Q: Do you have any advice or tips for college students who might be new to a dorm or new to an apartment and want to cook but don’t really know how to get started?
A: YouTube. Or Pinterest. I always liked cookbooks, but I never wanted to read them. But Pinterest was like social media and cookbooks combined, so our Wholesome, WKU Dietician Pinterest page would totally help.
To start, you should get a frying pan. You don’t need that many tools, but you will need the basics. That’s why some of our giveaways are basic, like a spatula because a spatula is important to make an omelet. Just start with a few basic tools and a few basic ideas and go for it.
Q: What about eating healthy foods on a budget? Do you think if people got more involved, or if you all were sharing recipes that would be something easily attainable for someone on a budget?

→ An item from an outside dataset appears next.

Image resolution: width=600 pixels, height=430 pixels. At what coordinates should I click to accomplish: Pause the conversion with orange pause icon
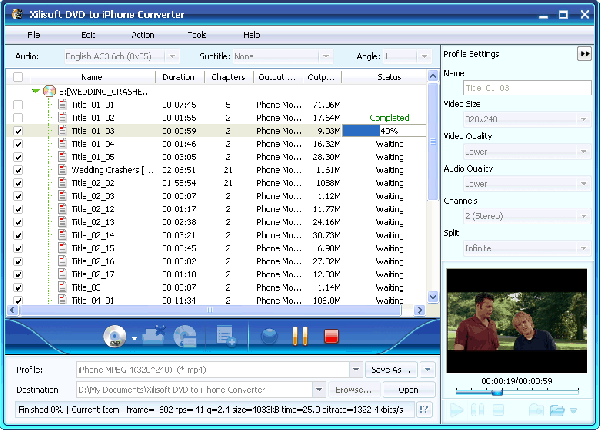point(298,337)
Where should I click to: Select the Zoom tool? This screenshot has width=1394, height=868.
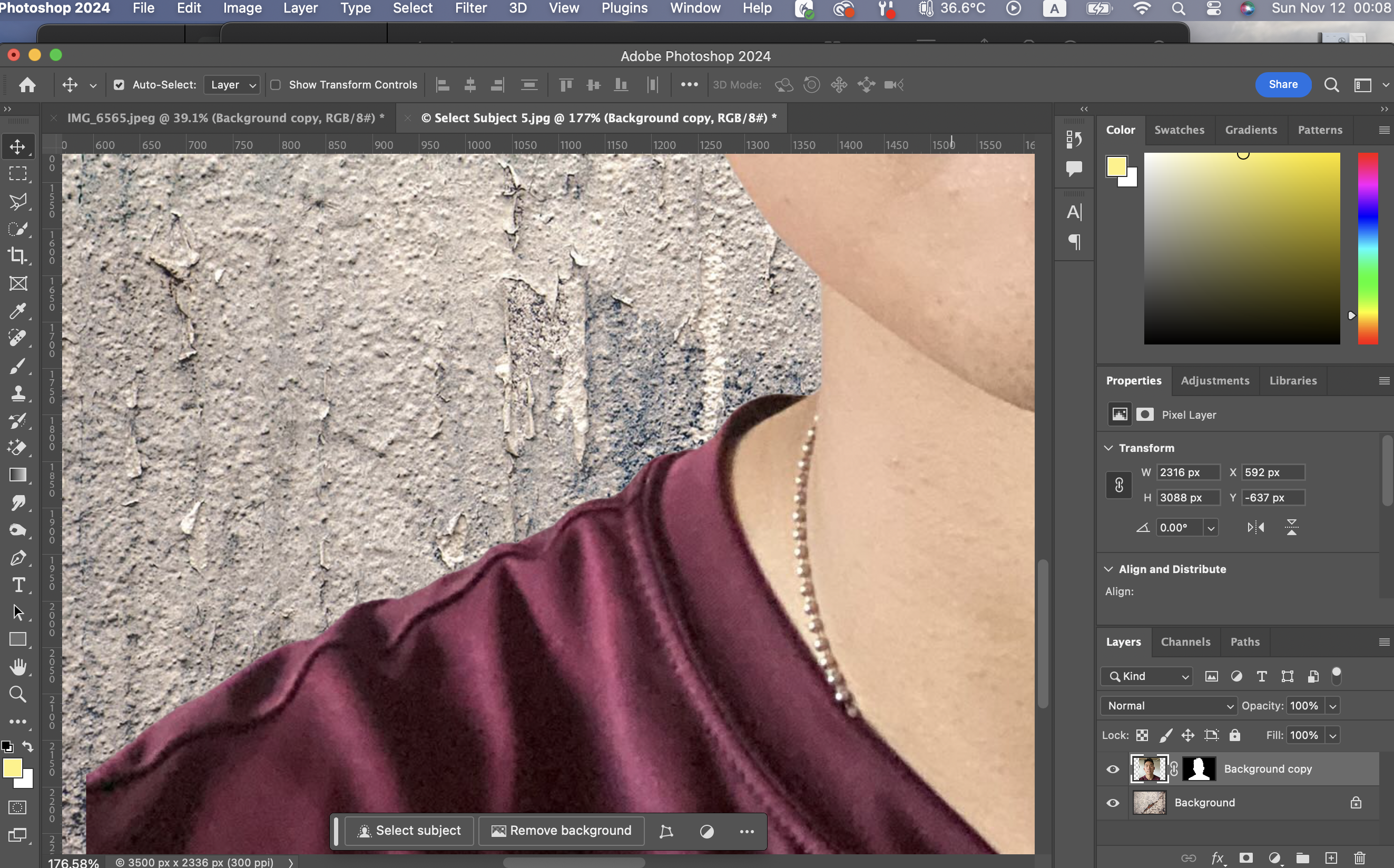18,695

A: Oh yeah. When you first walk into a grocery store it seems so daunting because if you walk over to the almonds they cost, like, $20. But you don’t have to get that. Maybe you get the peanuts unsalted, and maybe you get the seasonable vegetable on sale. But usually, those things are hidden. The grocery store doesn’t want you to know that their healthy food is on sale because they want you to buy the expensive healthy food because it is a fad, so you just need to know the secrets and ins and outs.
It is kind of fun to explore the grocery store. Like when the apples are on sale, you get the apples, and when the grapes are on sale, you get the grapes. You can find meat that’s really good, but it’s on sale that week! So it can turn into a game that you play when you go to the grocery store.
Correction: Abby Watkins’ name was misspelled at the time of publication. This error has been corrected.